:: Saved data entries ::
****************
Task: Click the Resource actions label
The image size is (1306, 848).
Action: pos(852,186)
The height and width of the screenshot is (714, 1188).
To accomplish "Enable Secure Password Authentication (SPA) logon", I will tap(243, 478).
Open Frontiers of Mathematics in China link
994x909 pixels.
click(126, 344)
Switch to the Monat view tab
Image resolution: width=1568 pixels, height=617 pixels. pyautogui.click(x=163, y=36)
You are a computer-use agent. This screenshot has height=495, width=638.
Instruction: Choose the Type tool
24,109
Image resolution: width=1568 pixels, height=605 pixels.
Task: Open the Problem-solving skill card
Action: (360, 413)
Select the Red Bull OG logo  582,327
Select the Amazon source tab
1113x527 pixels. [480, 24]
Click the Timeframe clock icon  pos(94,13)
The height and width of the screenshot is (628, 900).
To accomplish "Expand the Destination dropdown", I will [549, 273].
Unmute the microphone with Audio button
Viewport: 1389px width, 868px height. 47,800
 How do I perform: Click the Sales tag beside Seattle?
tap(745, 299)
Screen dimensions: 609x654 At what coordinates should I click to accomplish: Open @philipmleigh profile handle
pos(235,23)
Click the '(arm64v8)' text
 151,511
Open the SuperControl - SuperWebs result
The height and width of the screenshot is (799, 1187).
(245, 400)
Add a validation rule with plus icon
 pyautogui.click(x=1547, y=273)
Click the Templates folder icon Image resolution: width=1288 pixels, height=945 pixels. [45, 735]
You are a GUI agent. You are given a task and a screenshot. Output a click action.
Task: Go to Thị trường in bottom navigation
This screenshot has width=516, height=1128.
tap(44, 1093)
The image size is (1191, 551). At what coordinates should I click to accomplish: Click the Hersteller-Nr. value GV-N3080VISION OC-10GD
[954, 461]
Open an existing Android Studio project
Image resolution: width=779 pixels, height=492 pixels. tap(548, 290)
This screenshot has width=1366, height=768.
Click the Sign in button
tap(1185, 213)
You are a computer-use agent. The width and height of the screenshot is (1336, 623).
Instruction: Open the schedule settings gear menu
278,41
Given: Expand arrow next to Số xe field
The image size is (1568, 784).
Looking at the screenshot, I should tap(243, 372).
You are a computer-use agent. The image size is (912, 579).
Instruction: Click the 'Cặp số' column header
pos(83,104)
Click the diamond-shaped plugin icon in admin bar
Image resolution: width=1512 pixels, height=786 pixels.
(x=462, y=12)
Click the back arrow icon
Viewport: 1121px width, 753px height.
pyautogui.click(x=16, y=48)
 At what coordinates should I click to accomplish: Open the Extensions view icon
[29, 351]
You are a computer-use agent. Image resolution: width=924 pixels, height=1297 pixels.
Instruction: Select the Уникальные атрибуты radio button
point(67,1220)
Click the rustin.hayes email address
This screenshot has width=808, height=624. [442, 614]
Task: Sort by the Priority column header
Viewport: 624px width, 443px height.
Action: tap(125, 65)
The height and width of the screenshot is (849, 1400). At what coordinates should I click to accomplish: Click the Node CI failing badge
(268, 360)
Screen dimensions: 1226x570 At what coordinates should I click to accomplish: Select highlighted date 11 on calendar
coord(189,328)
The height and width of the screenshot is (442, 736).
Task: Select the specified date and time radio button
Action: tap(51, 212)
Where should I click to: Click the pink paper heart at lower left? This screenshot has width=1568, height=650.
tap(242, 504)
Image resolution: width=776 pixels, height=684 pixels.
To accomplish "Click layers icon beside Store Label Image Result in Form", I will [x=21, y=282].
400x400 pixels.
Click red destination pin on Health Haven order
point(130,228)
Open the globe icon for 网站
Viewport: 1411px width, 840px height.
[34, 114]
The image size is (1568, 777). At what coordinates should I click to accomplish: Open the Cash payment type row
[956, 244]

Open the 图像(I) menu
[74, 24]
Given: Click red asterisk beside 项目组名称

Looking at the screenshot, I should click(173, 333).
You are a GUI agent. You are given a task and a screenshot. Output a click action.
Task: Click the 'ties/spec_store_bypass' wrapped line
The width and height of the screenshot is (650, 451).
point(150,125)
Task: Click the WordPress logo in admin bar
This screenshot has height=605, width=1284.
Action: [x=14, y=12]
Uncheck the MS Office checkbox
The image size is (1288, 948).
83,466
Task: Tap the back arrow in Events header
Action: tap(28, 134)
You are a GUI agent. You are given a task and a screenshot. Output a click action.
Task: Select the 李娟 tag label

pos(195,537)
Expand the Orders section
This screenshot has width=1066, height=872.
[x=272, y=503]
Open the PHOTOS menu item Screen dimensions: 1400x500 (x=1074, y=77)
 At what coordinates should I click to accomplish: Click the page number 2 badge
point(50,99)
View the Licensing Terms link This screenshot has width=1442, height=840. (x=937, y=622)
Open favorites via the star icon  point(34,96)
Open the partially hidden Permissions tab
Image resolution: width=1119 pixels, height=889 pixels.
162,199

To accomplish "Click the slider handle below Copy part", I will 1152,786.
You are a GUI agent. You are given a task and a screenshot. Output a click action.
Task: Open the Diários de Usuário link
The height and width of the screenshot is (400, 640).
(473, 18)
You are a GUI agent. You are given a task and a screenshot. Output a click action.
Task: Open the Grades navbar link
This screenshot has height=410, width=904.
****************
:: WORK REQUIRED ::
Your answer must be the lines above, unchanged, from the first one through the line that holds "You are a computer-use agent. This", inclusive, and no others.

:: EXERCISE ANSWER ::
Task: Click the Resource actions label
The image size is (1306, 848).
Action: pos(852,186)
The height and width of the screenshot is (714, 1188).
To accomplish "Enable Secure Password Authentication (SPA) logon", I will tap(243, 478).
Open Frontiers of Mathematics in China link
994x909 pixels.
click(126, 344)
Switch to the Monat view tab
Image resolution: width=1568 pixels, height=617 pixels. pyautogui.click(x=163, y=36)
You are a computer-use agent. This screenshot has height=495, width=638.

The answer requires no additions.